Task objective ▸
In the listing, find every line that has the string "computer" and copy it.

******************************

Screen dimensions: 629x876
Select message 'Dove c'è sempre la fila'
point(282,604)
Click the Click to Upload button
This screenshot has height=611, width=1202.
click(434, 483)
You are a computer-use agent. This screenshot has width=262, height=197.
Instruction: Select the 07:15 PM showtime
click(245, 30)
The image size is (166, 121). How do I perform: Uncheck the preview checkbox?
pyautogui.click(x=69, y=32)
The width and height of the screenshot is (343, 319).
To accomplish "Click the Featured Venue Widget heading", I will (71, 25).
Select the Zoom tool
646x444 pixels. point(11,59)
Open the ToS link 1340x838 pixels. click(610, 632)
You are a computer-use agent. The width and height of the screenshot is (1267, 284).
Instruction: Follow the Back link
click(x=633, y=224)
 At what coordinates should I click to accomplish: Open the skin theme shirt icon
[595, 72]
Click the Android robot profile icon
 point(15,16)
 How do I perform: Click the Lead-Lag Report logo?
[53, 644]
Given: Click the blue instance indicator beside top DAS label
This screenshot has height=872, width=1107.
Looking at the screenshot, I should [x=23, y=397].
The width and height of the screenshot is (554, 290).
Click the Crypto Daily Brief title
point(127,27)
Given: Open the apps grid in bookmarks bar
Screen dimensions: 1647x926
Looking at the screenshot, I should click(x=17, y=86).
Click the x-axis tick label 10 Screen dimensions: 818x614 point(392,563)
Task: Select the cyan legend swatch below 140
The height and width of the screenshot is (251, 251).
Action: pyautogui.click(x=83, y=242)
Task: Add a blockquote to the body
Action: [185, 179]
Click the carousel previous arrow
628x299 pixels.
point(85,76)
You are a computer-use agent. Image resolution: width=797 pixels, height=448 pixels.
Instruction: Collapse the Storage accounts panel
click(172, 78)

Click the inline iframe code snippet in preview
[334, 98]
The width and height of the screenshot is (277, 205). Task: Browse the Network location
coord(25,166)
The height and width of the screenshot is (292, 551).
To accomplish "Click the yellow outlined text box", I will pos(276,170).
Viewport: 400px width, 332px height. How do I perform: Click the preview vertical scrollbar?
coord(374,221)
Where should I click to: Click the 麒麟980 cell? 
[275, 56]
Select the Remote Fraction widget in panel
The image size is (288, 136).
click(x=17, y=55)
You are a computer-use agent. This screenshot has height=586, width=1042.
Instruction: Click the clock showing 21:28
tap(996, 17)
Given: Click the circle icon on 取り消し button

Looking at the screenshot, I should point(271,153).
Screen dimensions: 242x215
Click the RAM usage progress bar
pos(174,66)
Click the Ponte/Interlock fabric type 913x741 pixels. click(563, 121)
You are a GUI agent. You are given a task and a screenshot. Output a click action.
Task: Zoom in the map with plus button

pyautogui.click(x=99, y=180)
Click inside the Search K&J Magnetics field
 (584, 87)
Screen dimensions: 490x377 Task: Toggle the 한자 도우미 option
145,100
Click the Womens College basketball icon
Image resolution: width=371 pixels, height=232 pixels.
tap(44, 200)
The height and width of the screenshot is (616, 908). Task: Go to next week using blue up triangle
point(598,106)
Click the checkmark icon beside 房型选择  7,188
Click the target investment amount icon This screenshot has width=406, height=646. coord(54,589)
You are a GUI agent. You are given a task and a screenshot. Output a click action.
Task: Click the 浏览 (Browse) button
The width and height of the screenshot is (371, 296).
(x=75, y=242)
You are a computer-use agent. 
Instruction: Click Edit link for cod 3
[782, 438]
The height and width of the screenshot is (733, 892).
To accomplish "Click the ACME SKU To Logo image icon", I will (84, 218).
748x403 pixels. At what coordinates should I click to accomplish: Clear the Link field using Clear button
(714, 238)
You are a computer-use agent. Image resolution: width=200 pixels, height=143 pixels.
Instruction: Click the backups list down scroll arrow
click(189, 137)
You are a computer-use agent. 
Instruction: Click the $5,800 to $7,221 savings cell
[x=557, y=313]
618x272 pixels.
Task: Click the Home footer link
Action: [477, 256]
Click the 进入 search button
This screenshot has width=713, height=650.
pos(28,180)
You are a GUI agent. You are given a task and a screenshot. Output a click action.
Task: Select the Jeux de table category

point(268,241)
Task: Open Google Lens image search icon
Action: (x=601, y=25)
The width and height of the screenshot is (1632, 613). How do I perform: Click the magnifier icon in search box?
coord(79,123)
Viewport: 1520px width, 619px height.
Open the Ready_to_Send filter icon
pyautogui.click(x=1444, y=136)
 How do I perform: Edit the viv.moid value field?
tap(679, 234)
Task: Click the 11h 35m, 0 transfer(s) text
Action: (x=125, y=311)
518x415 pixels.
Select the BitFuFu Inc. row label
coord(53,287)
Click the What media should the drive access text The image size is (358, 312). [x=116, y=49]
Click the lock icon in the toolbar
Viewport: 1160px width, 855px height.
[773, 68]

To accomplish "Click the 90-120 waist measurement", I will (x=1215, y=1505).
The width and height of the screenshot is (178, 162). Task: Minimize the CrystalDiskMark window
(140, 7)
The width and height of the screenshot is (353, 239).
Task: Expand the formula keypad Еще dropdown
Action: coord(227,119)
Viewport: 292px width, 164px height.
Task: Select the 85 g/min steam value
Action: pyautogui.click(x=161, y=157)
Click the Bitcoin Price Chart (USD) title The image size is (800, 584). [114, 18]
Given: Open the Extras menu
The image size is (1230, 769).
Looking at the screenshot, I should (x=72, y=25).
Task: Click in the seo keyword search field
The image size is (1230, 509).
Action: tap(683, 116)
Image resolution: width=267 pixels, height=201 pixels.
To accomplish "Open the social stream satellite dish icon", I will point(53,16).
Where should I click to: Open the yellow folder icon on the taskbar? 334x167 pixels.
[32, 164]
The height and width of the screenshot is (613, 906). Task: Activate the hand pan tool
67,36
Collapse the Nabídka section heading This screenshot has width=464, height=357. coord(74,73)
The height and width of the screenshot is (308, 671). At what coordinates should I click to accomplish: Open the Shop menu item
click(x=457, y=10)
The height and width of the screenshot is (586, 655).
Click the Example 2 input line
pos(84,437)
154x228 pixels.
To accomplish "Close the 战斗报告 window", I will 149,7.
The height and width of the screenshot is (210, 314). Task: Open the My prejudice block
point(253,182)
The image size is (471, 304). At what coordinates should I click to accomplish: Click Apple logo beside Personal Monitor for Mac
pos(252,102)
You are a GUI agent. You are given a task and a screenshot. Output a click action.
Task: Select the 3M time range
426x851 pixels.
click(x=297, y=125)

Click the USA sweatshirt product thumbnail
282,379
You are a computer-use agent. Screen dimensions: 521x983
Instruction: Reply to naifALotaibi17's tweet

******************************

Exercise solution ▸
You are a computer-use agent. This screenshot has width=262, height=197.
You are a computer-use agent. The width and height of the screenshot is (1267, 284).
You are a computer-use agent. Image resolution: width=797 pixels, height=448 pixels.
You are a computer-use agent. This screenshot has height=586, width=1042.
You are a computer-use agent. 
You are a computer-use agent. Image resolution: width=200 pixels, height=143 pixels.
You are a computer-use agent. 
You are a computer-use agent. Screen dimensions: 521x983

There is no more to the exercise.